> EXERCISE BRIEF
According to the announcement below on amendments to the Articles of Association, on what date will the Company hold the Annual General Meeting that will consider the New Articles?

# start of QUOTED PASSAGE

Amended Articles of Association
10 Junio 2010 - 11:31AM
UK Regulatory
TIDMLMR
RNS Number : 4423N
Luminar Group Holdings PLC
10 June 2010
Luminar Group Holdings Plc (the "Company")
10 June 2010
Amendments to the Articles of Association
The Company has, in accordance with DTR 6.1.2, submitted a draft of the
Company's proposed revised Articles of Association (the "New Articles") to the
FSA for publication through its document viewing facility. The New Articles will
be considered at the Annual General Meeting ("AGM") of the Company to be held on
13 July 2010.
The New Articles will shortly be available for inspection at the UK Listing
Authority's Document Viewing Facility, which is situated at Financial Services
Authority, 25 The North Colonnade, Canary Wharf, London E14 5HS. They are also
available for inspection at the Company's registered office and will be
available at the AGM venue on the day of the AGM shortly before the meeting.
It is proposed that the Company adopt the New Articles in order to update the
Company's current Articles of Association ("Current Articles"), primarily to
take account of the introduction of the Companies (Shareholders' Rights)
Regulations 2009 ("Shareholders' Rights Regulations") and the implementation of
the last parts of the Companies Act 2006 (the "Act"). The New Articles contain
certain differences from the current Articles of Association (the "Current
Articles") of the Company. The paragraphs below explain certain of the key
changes:
1. The Company's objects
The provisions regulating the operations of the Company are set out in the
Company's memorandum and articles of association. The Company's memorandum
contains, amongst other things, the objects clause, which sets out the scope of
activities that the Company can undertake.
The Act significantly reduces the importance of the Company's memorandum of
association. The Act provides that the memorandum need only record the names of
the subscribers and the number of shares that each subscriber has agreed to take
in the Company. Under the Act, the objects clause and all other provisions,
which are contained in the Company's memorandum, for existing companies at 1
October 2009, are deemed to be contained in the Company's articles of
association but the Company can remove these by special resolution.

# end of QUOTED PASSAGE
# start of ENTRIES PROVIDED

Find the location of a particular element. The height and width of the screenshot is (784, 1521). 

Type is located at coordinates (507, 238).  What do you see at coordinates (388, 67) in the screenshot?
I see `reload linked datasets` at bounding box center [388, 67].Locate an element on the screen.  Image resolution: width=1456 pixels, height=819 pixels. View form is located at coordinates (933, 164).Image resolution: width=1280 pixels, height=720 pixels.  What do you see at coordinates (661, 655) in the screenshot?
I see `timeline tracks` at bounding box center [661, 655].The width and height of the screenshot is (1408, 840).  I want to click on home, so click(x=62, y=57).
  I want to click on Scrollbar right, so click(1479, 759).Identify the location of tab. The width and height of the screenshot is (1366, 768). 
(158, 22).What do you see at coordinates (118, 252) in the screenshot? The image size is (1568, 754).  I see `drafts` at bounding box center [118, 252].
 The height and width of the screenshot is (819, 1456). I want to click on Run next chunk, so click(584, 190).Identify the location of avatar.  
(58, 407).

# end of ENTRIES PROVIDED

> THE SOLUTION
13 July 2010